## WORK INSTRUCTION
Leaving out all pictures, copy the lines below exactly, from the line with "736x414 pixels." to the last line, both ends included.

## DATA SHOWN
****************

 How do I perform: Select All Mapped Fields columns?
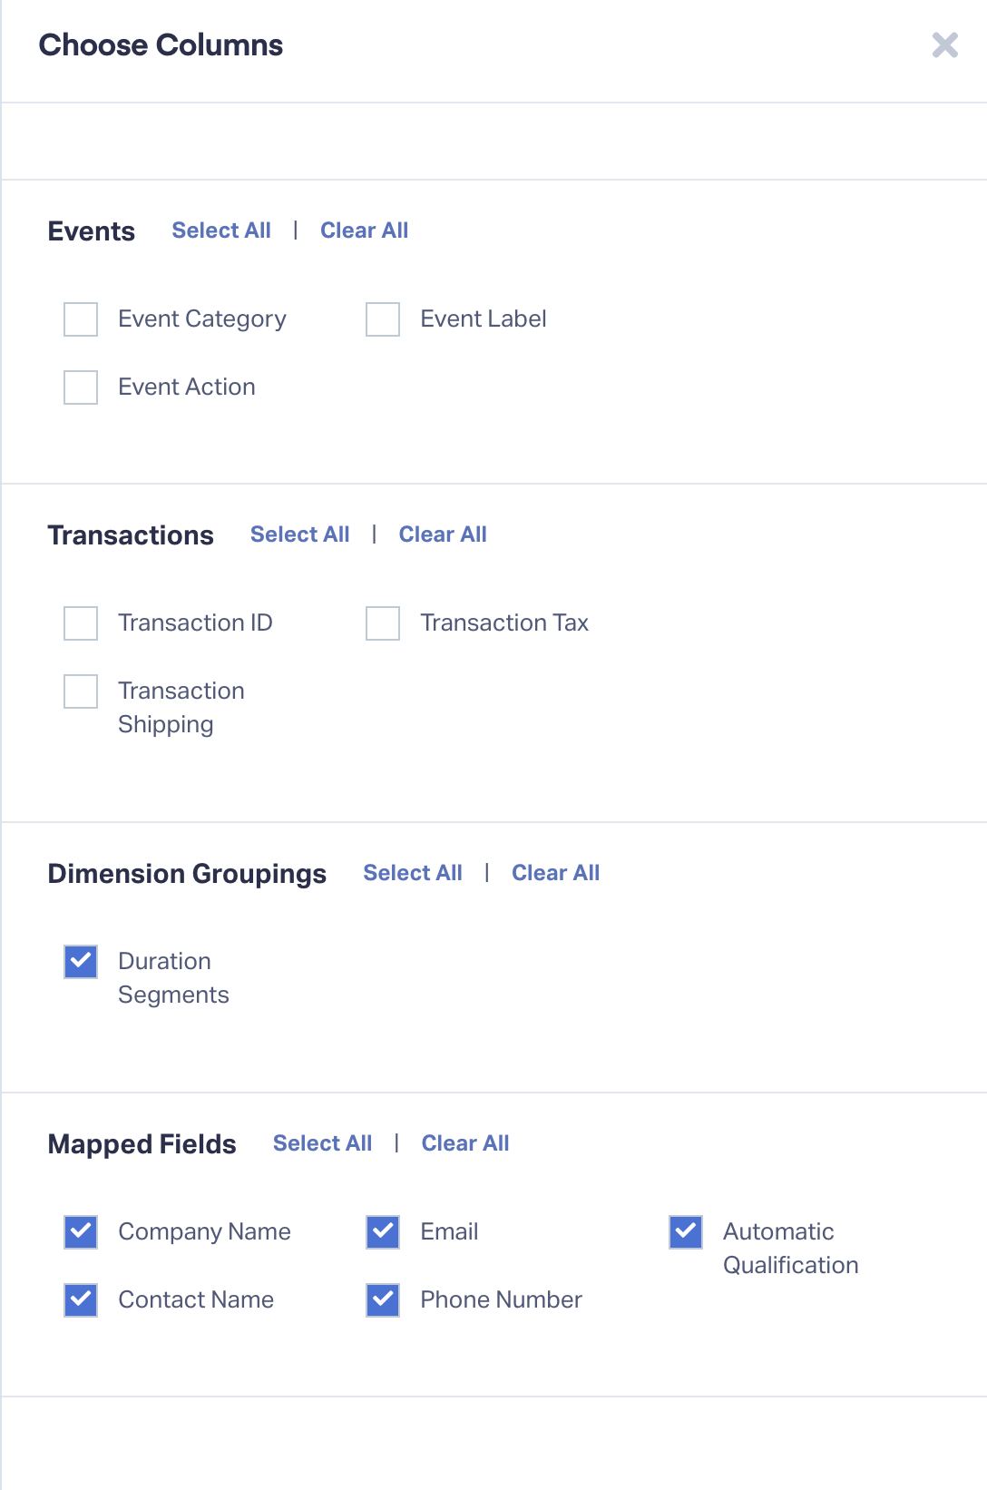(x=322, y=1143)
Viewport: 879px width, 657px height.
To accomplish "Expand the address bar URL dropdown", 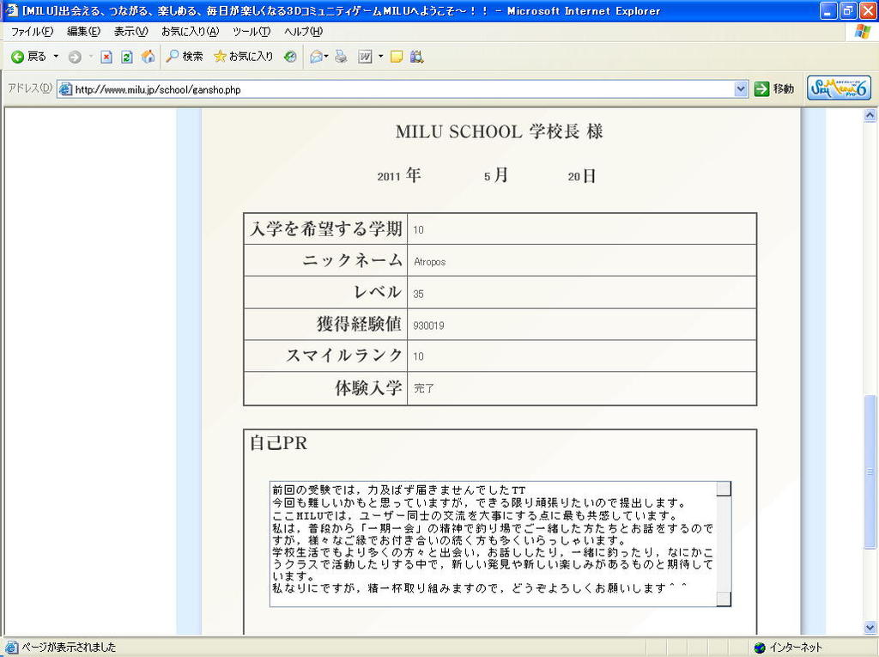I will (741, 89).
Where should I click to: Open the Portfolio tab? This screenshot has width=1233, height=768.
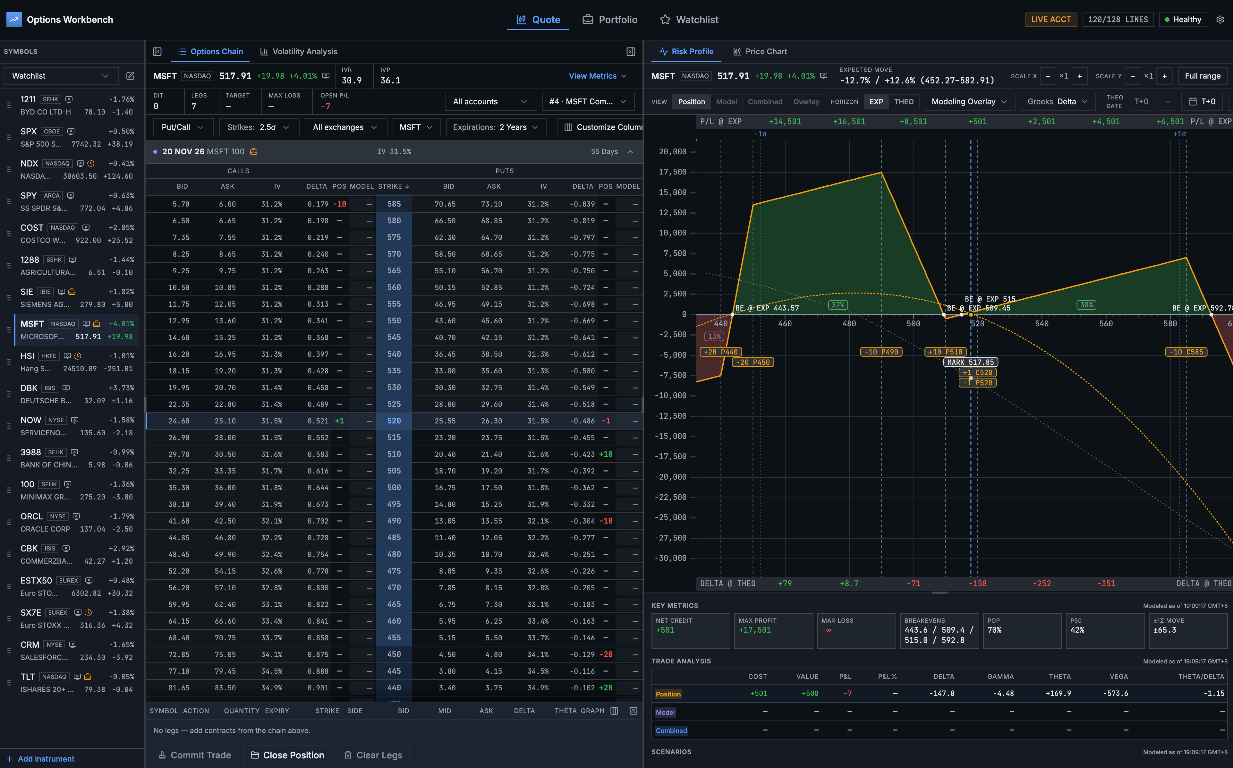click(x=609, y=19)
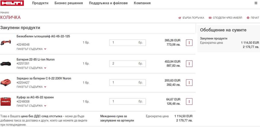Viewport: 260px width, 127px height.
Task: Open the Батерия 22-85 Li-ion Nuron product link
Action: tap(36, 59)
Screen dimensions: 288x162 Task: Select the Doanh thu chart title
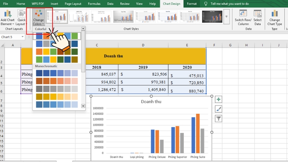pos(151,102)
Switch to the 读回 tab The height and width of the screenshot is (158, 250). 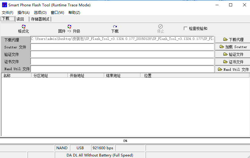pyautogui.click(x=20, y=19)
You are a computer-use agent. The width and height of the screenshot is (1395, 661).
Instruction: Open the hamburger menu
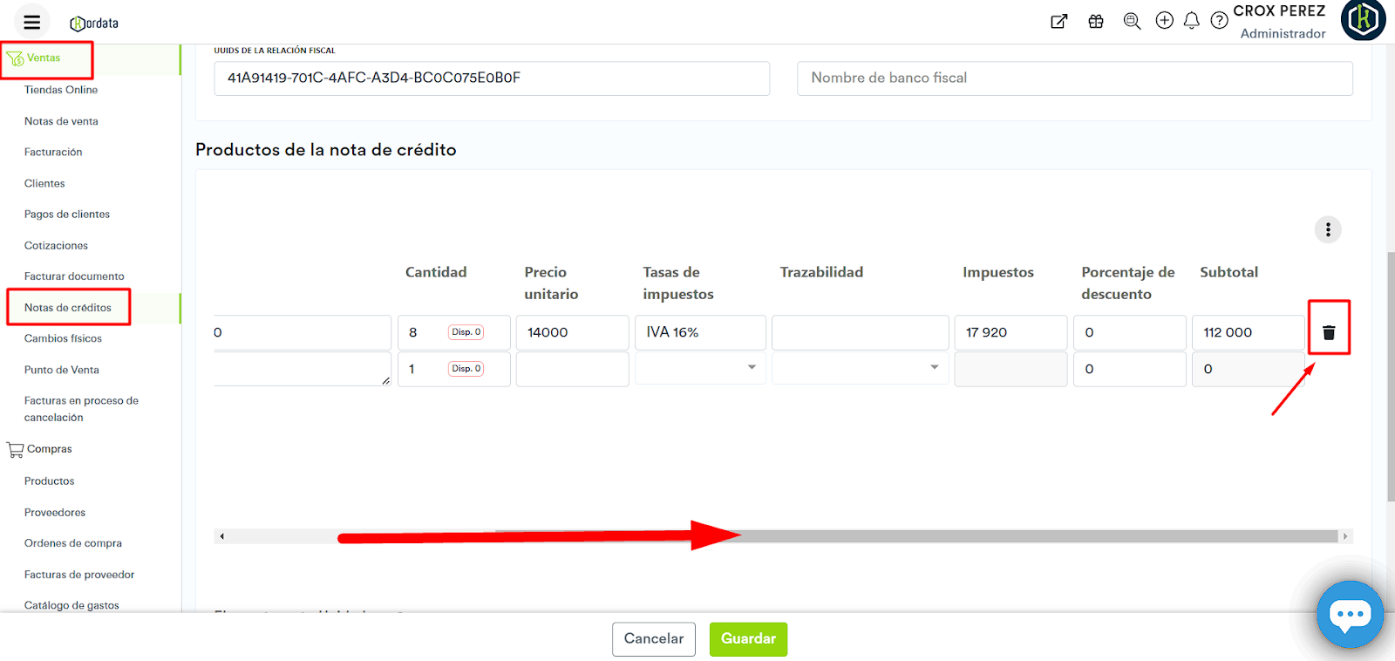32,23
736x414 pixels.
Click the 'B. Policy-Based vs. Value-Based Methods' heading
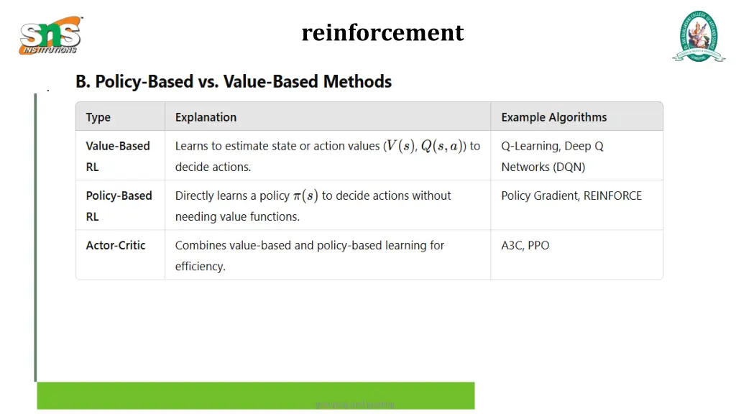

****************

## RESULT
736x414 pixels.
Click the 'B. Policy-Based vs. Value-Based Methods' heading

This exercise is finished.